Residual networks revolutionised DNN research when they were first introduced, allowing deep networks to be effectively trained to high accuracy. Since then, ResNet50 in particular has become one of the most popular neural networks for image classification, and is used both as a benchmark for ML training and inference acceleration, but also as the core of many image processing workloads such as object detection, semantic segmentation, and others.
In this article we describe the first fully quantized, all-dataflow ResNet50 inference accelerator for Xilinx Alveo boards. The source code is available on GitHub and we provide a Python package and Jupyter Notebook to get you started and show how the accelerator is controlled using PYNQ for Alveo.
Built using the FINN dataflow processing architecture, this accelerator showcases the advantage of deep quantization for FPGA acceleration of DNN workloads in the datacenter.
The key performance metrics are:
|FPGA Device||ImageNet Accuracy||Max FPS||Batch-1 Latency||Power @ Max FPS||Power @ Batch-1|
|Alveo U250||65% Top-1 / 85% Top-5||2000||2 ms||70 W||40 W|
In addition to demonstrating the achievable performance of low-precision dataflow acceleration on Alveo, the ResNet50 design serves as proof of concept for two key features of future FINN releases: modular build flows based on Vivado IP Integrator, and pure Python interface to the accelerator. By leveraging PYNQ, we gain access to useful functionality such as power measurement, as demonstrated below.
Modular build flow
FINN accelerators targetting embedded parts, such as the BNN-PYNQ accelerators, implement the entire acceleration functionality in a singe monolithic HLS C++ description. For large datacenter-class designs this approach is not feasible, as the HLS simulation and synthesis times become very large.

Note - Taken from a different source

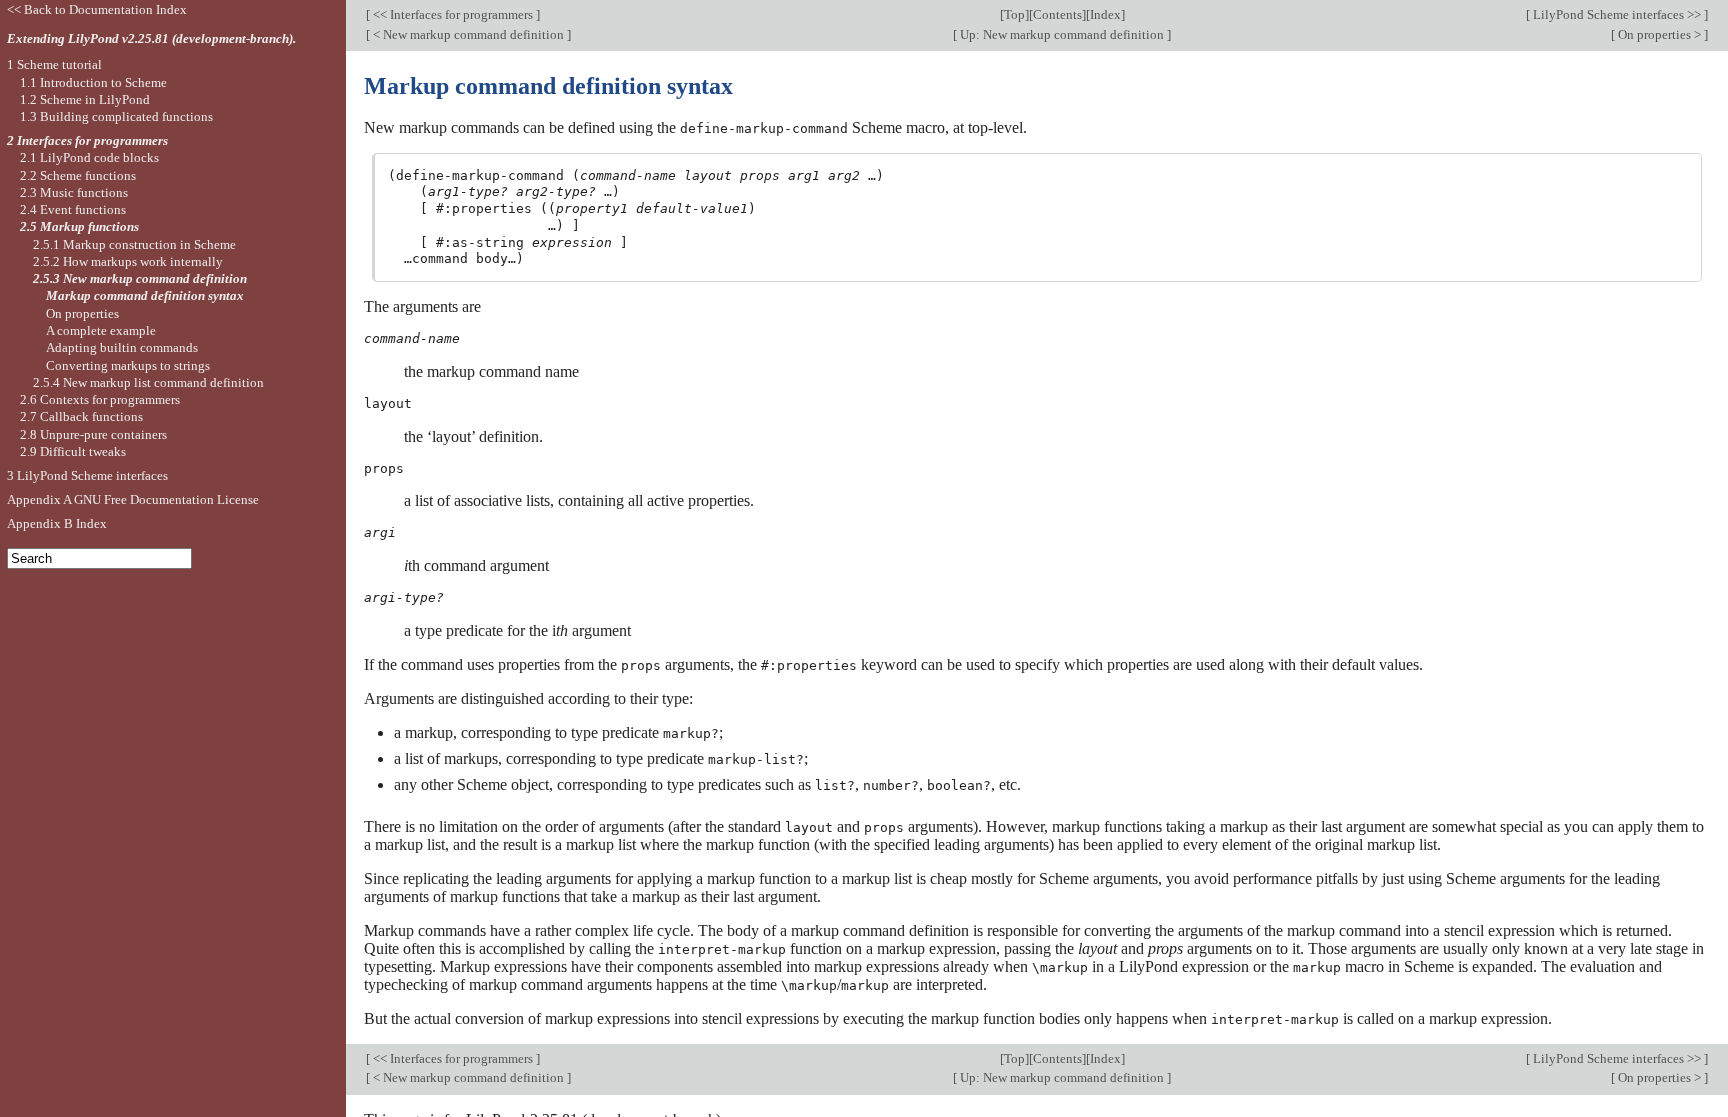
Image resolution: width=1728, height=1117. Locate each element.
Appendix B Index (57, 523)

Instead, we identify the key computational pattern, the residual block, which we implement as a HLS C++ IP block by assembling multiple Matrix-Vector-Activation Units from the FINN HLS Library. We then construct the accelerator by instantiating and connecting multiple residual blocks together in a Vivado IPI block design, which are then synthesized in parallel and exported as a netlist IP.
In our flow, this IP is linked by Vitis into an Alveo platform, but users are free to integrate the ResNet50 IP in their own Vivado-based flows and augment it with other HLS or RTL IP. See our build scripts and documentation for more information.
Pure Python host interface
Using PYNQ for Alveo, users can interface directly with the ResNet50 accelerator in Python.
To program the accelerator, an Overlay object is created from an XCLBin file produced by Vitis.
import pynq ol=pynq.Overlay("resnet50.xclbin") accelerator=ol.resnet50_1
Before using the accelerator, we must configure the weights of the fully-connected layer in DDR Bank 0. Assuming the weights are already loaded in the NumPy array
fcweights, we allocate a buffer of appropriate size, copy the weights into it, and flush it to the Alveo DDR Bank 0.
fcbuf = pynq.allocate((1000,2048), dtype=np.int8, target=ol.bank0) fcbuf[:] = fcweights fcbuf.sync_to_device()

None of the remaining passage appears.